[Given records]:
==================================================

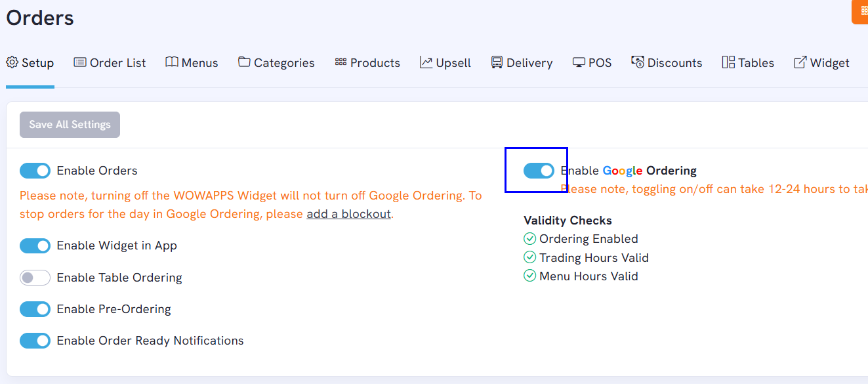
Task: Enable the Table Ordering switch
Action: tap(35, 278)
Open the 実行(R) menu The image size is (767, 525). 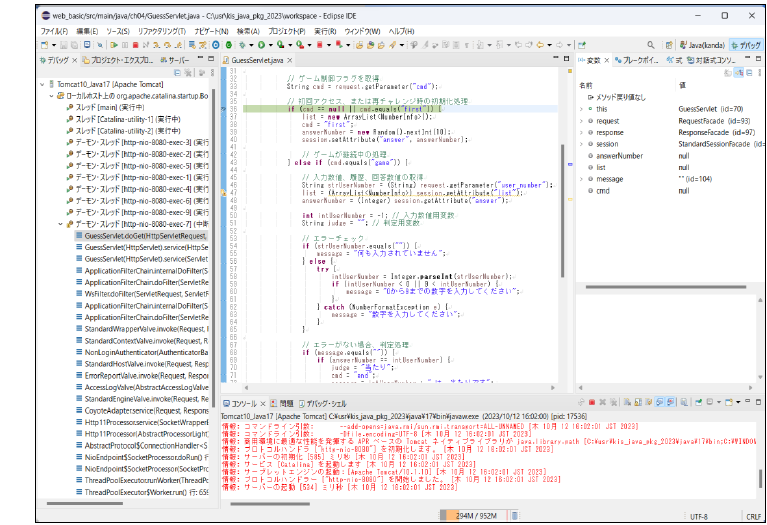coord(324,31)
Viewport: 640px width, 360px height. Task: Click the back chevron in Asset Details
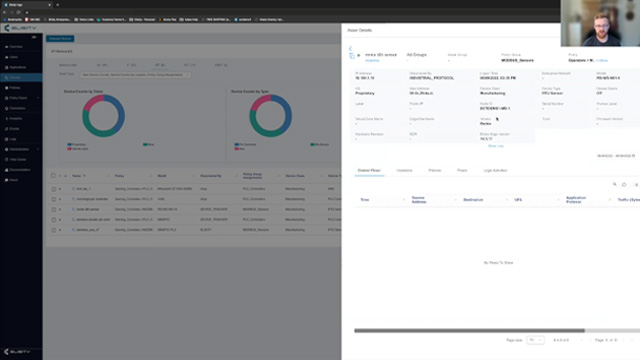[x=350, y=48]
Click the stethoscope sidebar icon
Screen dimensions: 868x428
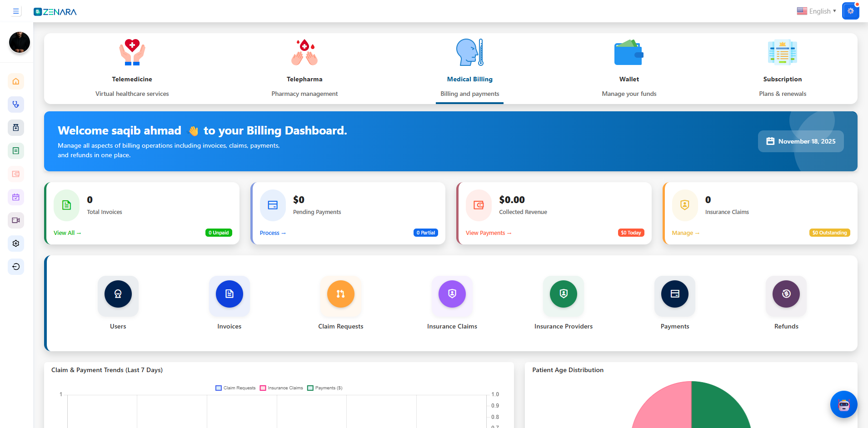(x=16, y=105)
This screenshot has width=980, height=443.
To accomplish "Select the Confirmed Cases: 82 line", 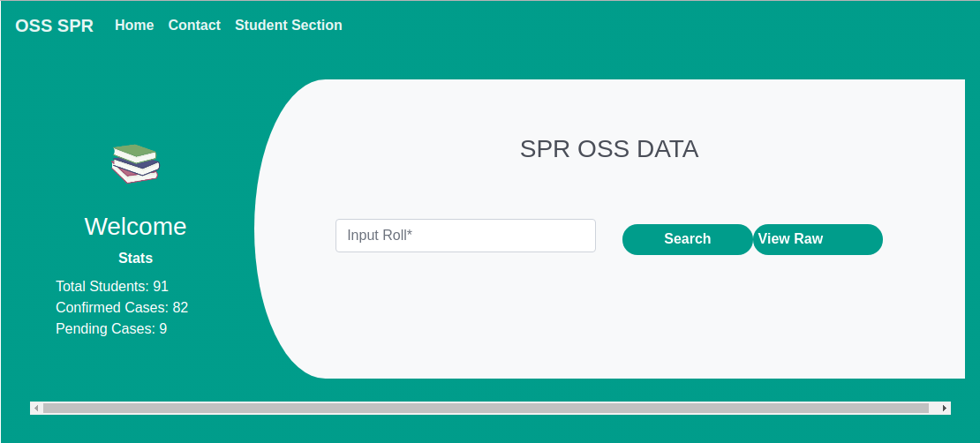I will [122, 308].
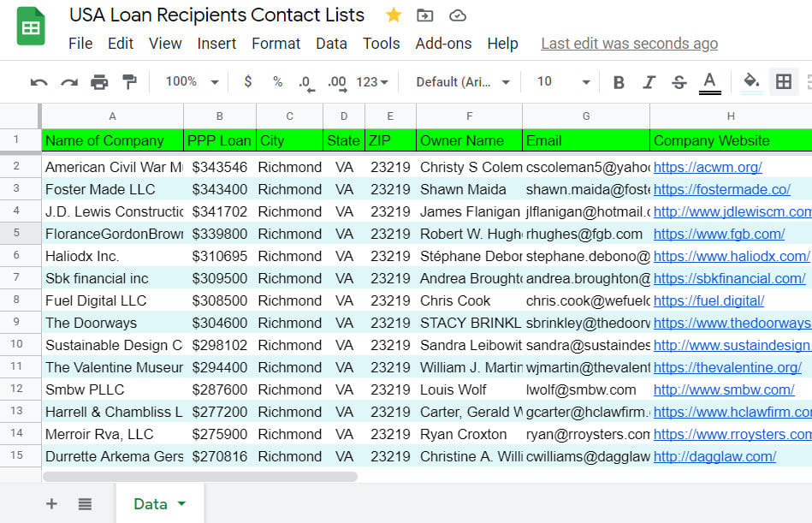The height and width of the screenshot is (523, 812).
Task: Select the Print icon
Action: pos(99,81)
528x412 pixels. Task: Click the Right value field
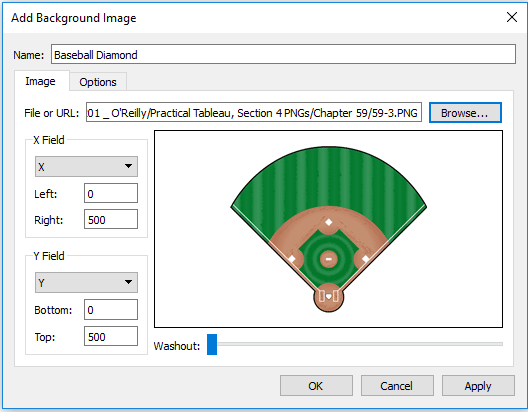tap(111, 219)
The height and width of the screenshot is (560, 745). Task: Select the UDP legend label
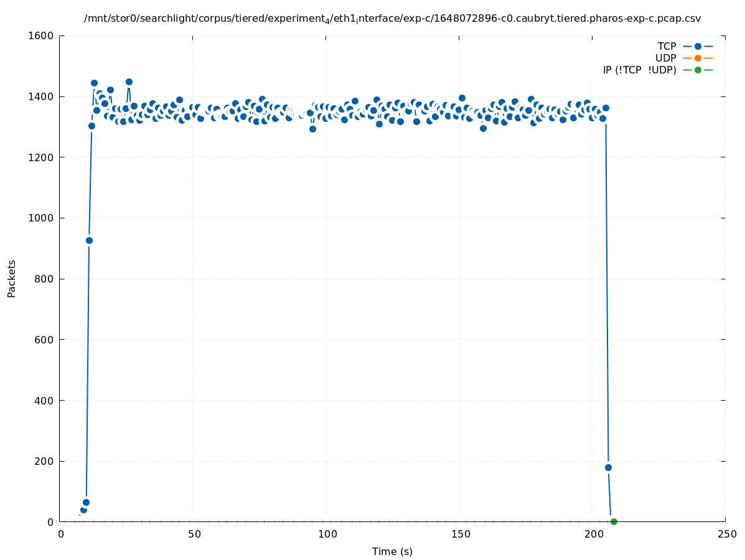pyautogui.click(x=665, y=58)
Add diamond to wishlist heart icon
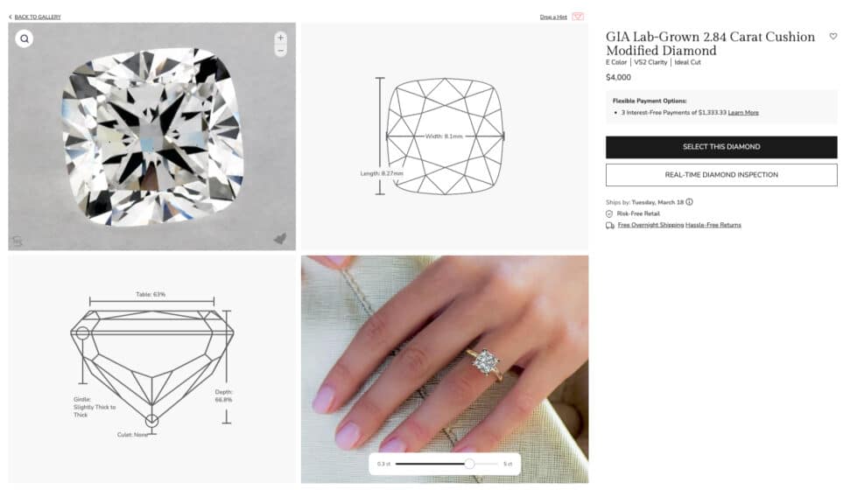This screenshot has height=504, width=850. pyautogui.click(x=833, y=36)
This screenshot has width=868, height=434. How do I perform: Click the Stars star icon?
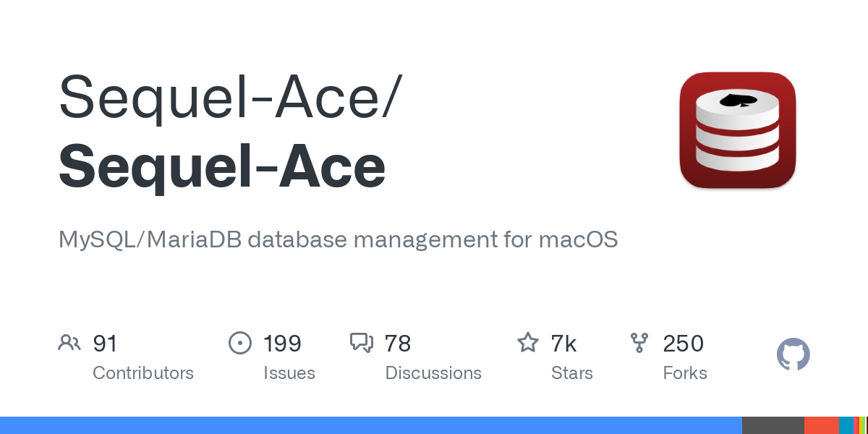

==================================================

[Task description]:
A word-for-word copy of the lines from the one containing "Add diamond to wishlist heart icon" through the last line of the records is what is wanted, without pictures and without any other line.

[Solution]:
Add diamond to wishlist heart icon
This screenshot has height=504, width=850. pyautogui.click(x=833, y=36)
This screenshot has width=868, height=434. How do I perform: Click the Stars star icon?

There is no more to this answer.